* AUFGABEN
1) Fassen Sie den Bericht über den NPD-Bundesparteitag in Weinheim-Sulzbach in zwei Sätzen zusammen.
2) Bitte setzen Sie den Bericht über den NPD-Bundesparteitag in Weinheim-Sulzbach im Anschluss an seinen letzten Satz um einige Absätze fort.

* TEXTAUSZUG

════

Weinheim/Rhein-Neckar, 20. April 2013. (red/pro) Rund 170 von 230 geladenen Delegierten sind zum Bundesparteitag der NPD in Weinheim-Sulzbach eingetroffen. Gegen Mittag begann die Veranstaltung in der Gaststätte “Zum schwarzen Ochsen”. Die Polizei hat den Veranstaltungsort weiträumig abgeschirmt. Rund 250 Gegendemonstranten brachten ihren Unmut zum Ausdruck.
Von Hardy Prothmann
Im kleinen, beschaulichen Weinheimer Ortsteil Sulzbach ist heute alles anders als sonst. Die normalerweise stark befahrene B3 ist vom südlichen Ortseingang bis zur Ortsmitte komplett “verkehrsberuhigt”. Nur selten fährt ein Auto, Einwohner werden durch die Sperren gelassen. Kaum jemand ist auf der Straße – bis auf jede Menge Polizisten – an der Absperrung und in den seitlichen Straßen. Es ist gespenstisch ruhig. Aus manchen Fenstern gucken Anwohner auf das, was passiert. Ein Spektakel ohne Spektakel.
Ausgerechnt an Hitlers Geburtstag
Überall stehen Einsatzwagen, mehrere Hundertschaften sind heute und morgen hier im Einsatz. Der Grund: Die rechtsextreme NPD hält mitten im Ort in der Gaststätte “Zum Schwarzen Ochsen” ihren Bundesparteitag ab. 172 von 231 geladenen Delegierten sind gekommen.
Rund 250 Gegendemonstranten bringen am späten Vormittag ihren Unmut an der Straßensperre zum Ausdruck:
Des braune Gezocks braucht hier känner,
schimpft ein älterer Herr in breitem Dialekt. Ausgerechnet am 20. April, Hitlers Geburtstag, tagen die Rechtsextremen an der Bergstraße in Nordbaden.

════

* GESPEICHERTE ZEILEN
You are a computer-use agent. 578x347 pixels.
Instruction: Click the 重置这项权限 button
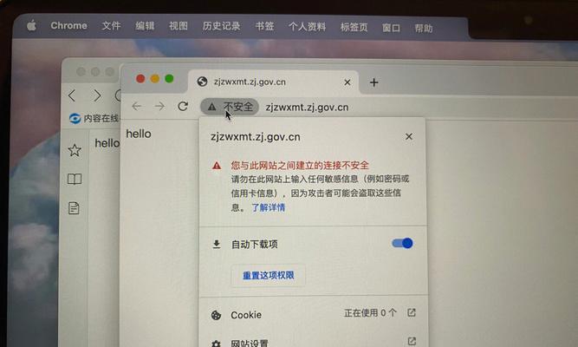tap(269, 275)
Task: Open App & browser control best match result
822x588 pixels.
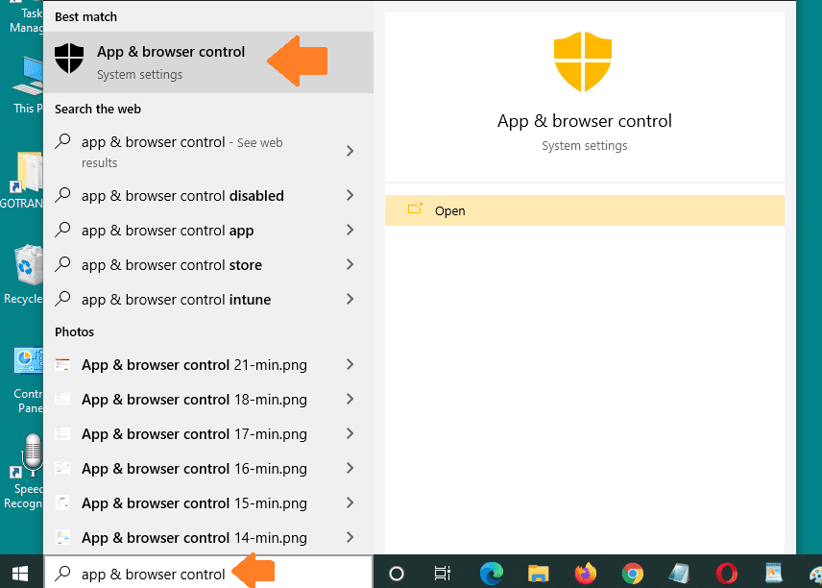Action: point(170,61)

════

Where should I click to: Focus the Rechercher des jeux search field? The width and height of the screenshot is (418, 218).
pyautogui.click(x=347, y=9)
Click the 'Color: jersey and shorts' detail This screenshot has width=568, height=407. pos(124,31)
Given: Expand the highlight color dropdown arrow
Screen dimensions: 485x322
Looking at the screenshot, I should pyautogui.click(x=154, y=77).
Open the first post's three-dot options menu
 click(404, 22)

════

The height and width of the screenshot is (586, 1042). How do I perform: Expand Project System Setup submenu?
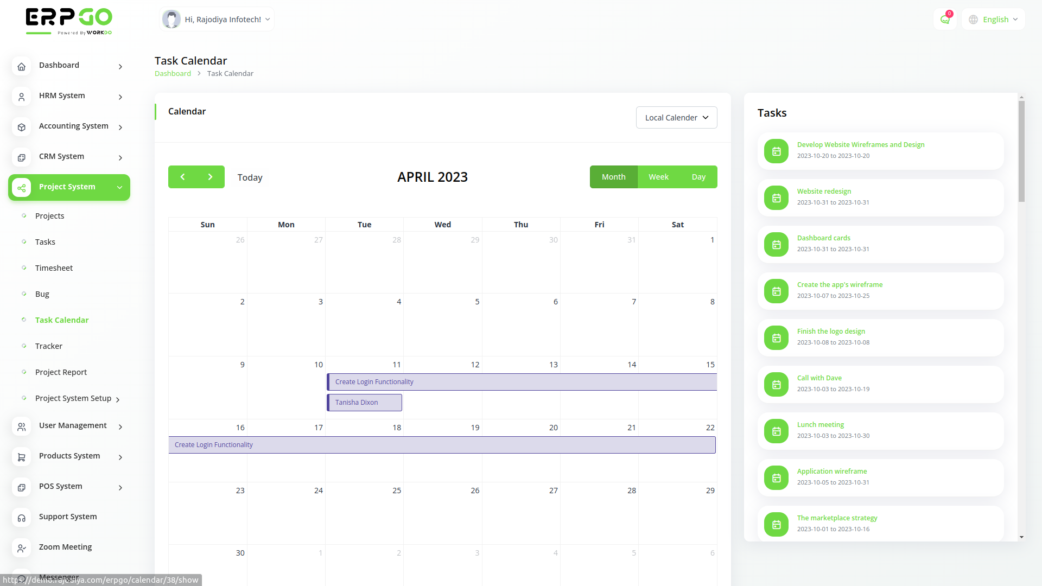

════

* SCHRIFTLICHE ANTWORTEN
1) Am 20. April 2013 hielt die NPD in der Gaststätte „Zum schwarzen Ochsen“ im Weinheimer Ortsteil Sulzbach ihren Bundesparteitag ab, während die Polizei den Veranstaltungsort weiträumig abschirmte und die sonst stark befahrene B3 bis zur Ortsmitte für den Verkehr gesperrt war. Rund 250 Gegendemonstranten brachten an der Straßensperre ihren Unmut zum Ausdruck, und der Bericht hebt hervor, dass die Rechtsextremen ausgerechnet an Hitlers Geburtstag tagten.

2)
Die braunen Schatten der Vergangenheit
Ausgerechnet in Weinheim. Die Nationalsozialisten feierten hier große Wahlerfolge. Nach der “Machtergreifung 1933″ erhielt die NSDAP hier 46,2 Prozent. 1976 wurde der mehrfach wegen Volksverhetzung verurteilte Nazi Günter Deckert in den Weinheimer Gemeinderat gewählt. Von 1989 bis 1999 war er zudem Kreisrat. Zuletzt wurde er 2012 zu einer sechsmonatige Gefägnisstrafe verurteilt. Zwar hat ihn die NPD mittlerweile ausgeschlossen, aber Weinheim bleibt ein wichtiger Stützpunkt für die Nazis: Vor kurzem wurde der Weinheimer Jan Jaeschke in den Landesvorstand gewählt. Jaeschke ist zudem Kreisvorsitzender Rhein-Neckar und zeigt sich seit geraumer Zeit sehr aktiv in der Planung und Durchführung von NPD-Veranstaltungen nicht nur im öffentlichen Raum. Die Organisation des Weinheimer Parteitags dürfte bei ihm liegen.
Entsetzen über Gastwirt
In größeren Gruppen werden immer wieder Rechtsextreme zum “Schwarzen Ochsen” geleitet – der Parteitag beginnt gegen Mittag, 172 von 231 geladenen Delegierten sind gekommen. Hier gibt es einen Saal für bis zu 200 Teilnehmer und der frühere Besitzer Adam Gassner wollte bei der vergangenen Kommunalwahl 2009 über die Liste der freien Wählergruppe Weinheim Plus für den Gemeinderat kandidieren. Nachdem Weinheim Plus allerdings festgestellt hatte, dass Gassner dem rechten Spektrum zuzuordnen ist, wurde er nicht aufgestellt. Altdeutsche Schriften, ein Schrotthaufen von “Lieferfahrzeug” und ein baufälliger Eindruck verschaffen dem Lokal einen dumpf-armseligen Eindruck. Zwei Tage wird die “geschlossene Gesellschaft” der Nazi aus ganz Deutschland hier tagen.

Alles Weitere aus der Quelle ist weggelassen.